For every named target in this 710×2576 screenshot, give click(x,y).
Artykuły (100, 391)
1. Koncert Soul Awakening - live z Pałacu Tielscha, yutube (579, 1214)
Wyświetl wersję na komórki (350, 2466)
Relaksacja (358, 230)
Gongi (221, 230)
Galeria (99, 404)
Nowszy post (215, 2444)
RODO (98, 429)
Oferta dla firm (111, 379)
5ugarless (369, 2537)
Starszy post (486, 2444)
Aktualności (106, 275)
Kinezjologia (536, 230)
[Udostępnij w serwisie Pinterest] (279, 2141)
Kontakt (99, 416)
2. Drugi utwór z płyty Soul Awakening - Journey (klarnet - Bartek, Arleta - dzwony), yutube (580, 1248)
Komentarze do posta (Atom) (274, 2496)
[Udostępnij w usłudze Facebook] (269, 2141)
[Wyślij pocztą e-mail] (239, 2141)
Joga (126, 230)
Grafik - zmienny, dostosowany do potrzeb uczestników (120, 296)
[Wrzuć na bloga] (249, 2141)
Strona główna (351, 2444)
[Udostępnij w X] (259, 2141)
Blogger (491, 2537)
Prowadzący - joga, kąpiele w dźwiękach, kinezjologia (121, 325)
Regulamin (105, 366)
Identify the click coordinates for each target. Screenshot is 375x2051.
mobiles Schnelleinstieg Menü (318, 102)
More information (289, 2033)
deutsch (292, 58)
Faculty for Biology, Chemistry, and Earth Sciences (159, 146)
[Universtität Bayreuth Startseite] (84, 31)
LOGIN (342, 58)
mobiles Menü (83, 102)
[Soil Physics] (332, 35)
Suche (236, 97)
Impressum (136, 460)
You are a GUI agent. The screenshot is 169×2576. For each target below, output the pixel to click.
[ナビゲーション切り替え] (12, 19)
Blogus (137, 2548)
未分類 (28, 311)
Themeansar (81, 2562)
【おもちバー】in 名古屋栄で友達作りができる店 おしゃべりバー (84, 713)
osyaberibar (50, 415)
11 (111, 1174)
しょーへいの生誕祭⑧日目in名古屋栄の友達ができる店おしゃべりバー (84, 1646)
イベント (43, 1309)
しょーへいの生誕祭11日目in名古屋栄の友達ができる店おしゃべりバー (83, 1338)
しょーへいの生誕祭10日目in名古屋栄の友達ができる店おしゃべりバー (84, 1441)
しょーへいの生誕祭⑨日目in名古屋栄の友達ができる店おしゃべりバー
==========
WHAT THE TASK REQUIRES
An exact, line-for-line copy is required: from the line containing "mobiles Menü (83, 102)" through the final line of the listing above, both included, with nothing else.

COMPLETED TASK
mobiles Menü (83, 102)
[Soil Physics] (332, 35)
Suche (236, 97)
Impressum (136, 460)
You are a GUI agent. The screenshot is 169×2576. For each target below, output the pixel to click.
[ナビゲーション切り替え] (12, 19)
Blogus (137, 2548)
未分類 (28, 311)
Themeansar (81, 2562)
【おもちバー】in 名古屋栄で友達作りができる店 おしゃべりバー (84, 713)
osyaberibar (50, 415)
11 (111, 1174)
しょーへいの生誕祭⑧日目in名古屋栄の友達ができる店おしゃべりバー (84, 1646)
イベント (43, 1309)
しょーへいの生誕祭11日目in名古屋栄の友達ができる店おしゃべりバー (83, 1338)
しょーへいの生誕祭10日目in名古屋栄の友達ができる店おしゃべりバー (84, 1441)
しょーへいの生誕祭⑨日目in名古屋栄の友達ができる店おしゃべりバー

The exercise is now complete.